§ REQUIREMENT:
Copy the lines of the records below, starting with the line that contains "Task: Click the" and going on through the end of the records. Leave the pictures out of your copy.

§ Target position records:
[start]
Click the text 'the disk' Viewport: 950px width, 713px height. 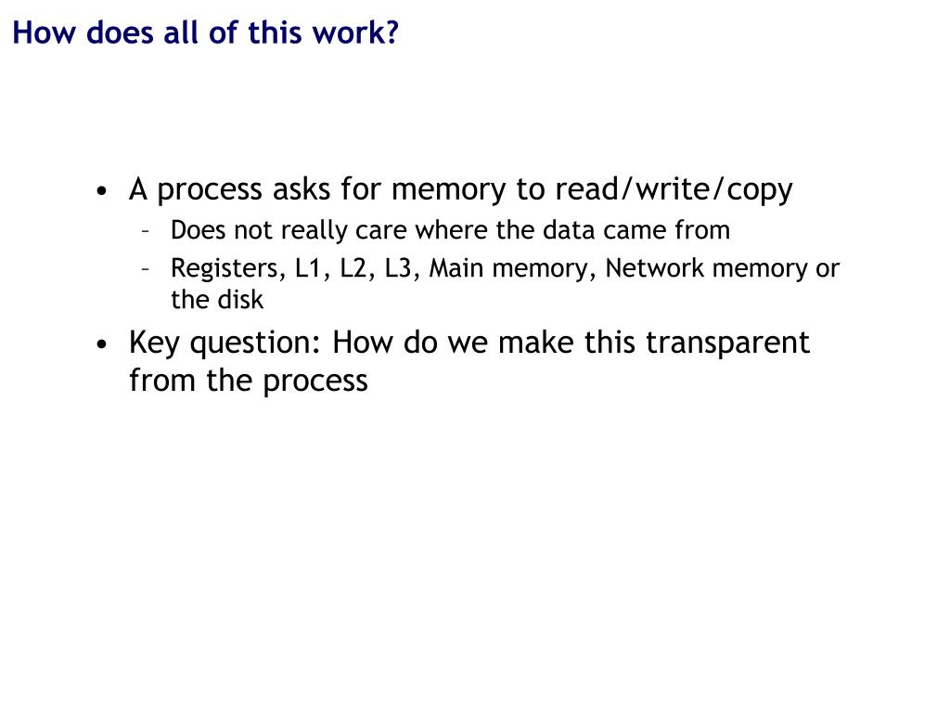217,300
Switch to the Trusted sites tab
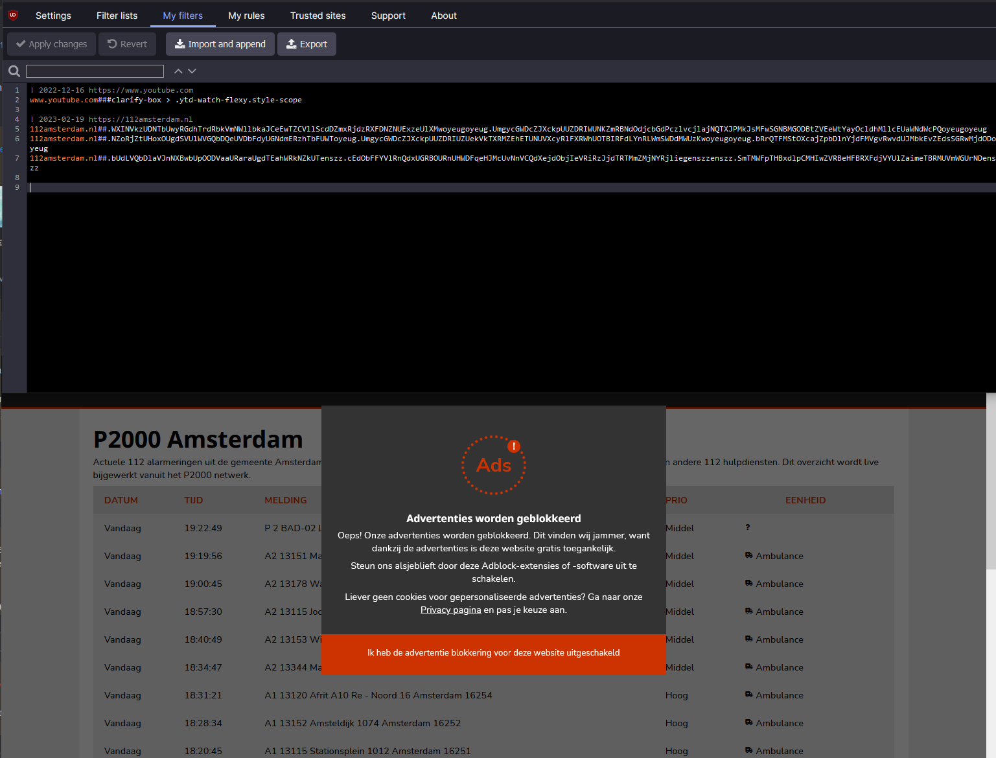Viewport: 996px width, 758px height. [318, 15]
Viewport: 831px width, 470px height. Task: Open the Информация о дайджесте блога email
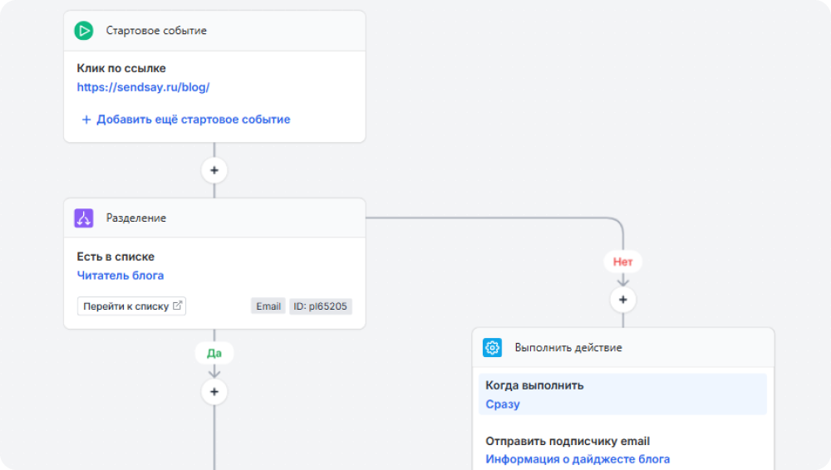point(578,459)
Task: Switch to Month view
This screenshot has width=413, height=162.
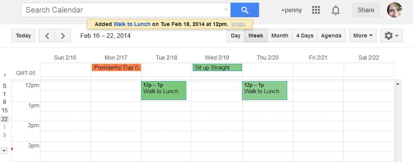Action: pos(280,36)
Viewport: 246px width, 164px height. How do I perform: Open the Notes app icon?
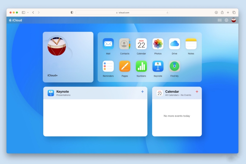click(191, 44)
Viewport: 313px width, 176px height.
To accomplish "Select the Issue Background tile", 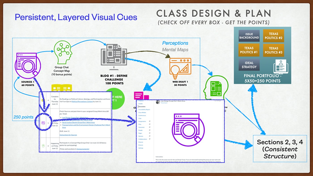I will tap(249, 36).
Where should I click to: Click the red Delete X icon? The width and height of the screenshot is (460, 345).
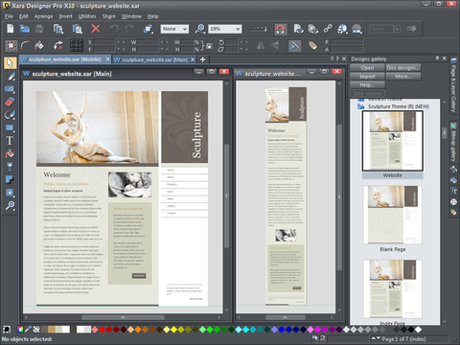(96, 29)
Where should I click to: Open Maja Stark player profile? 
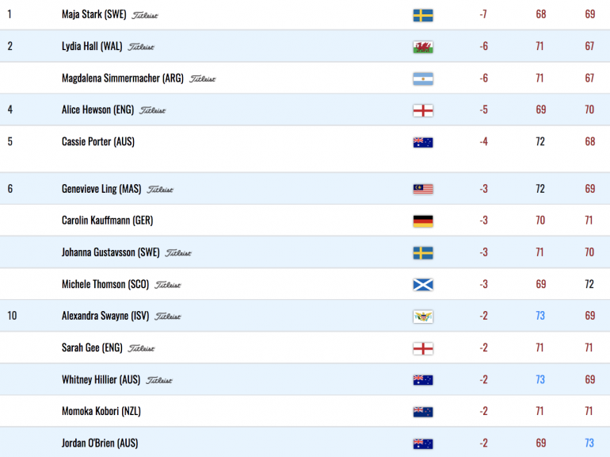click(x=93, y=14)

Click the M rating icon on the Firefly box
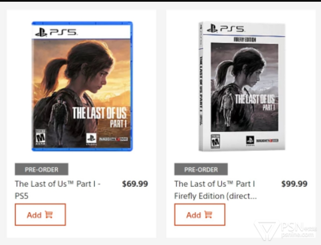tap(215, 141)
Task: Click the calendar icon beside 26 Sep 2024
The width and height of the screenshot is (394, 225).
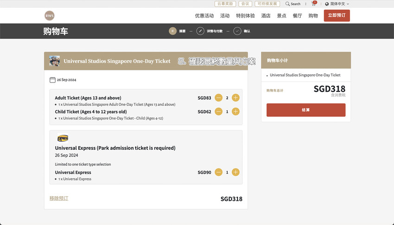Action: tap(52, 80)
[end]
§ TASK RESULT:
Task: Click the calendar icon beside 26 Sep 2024
The width and height of the screenshot is (394, 225).
Action: tap(52, 80)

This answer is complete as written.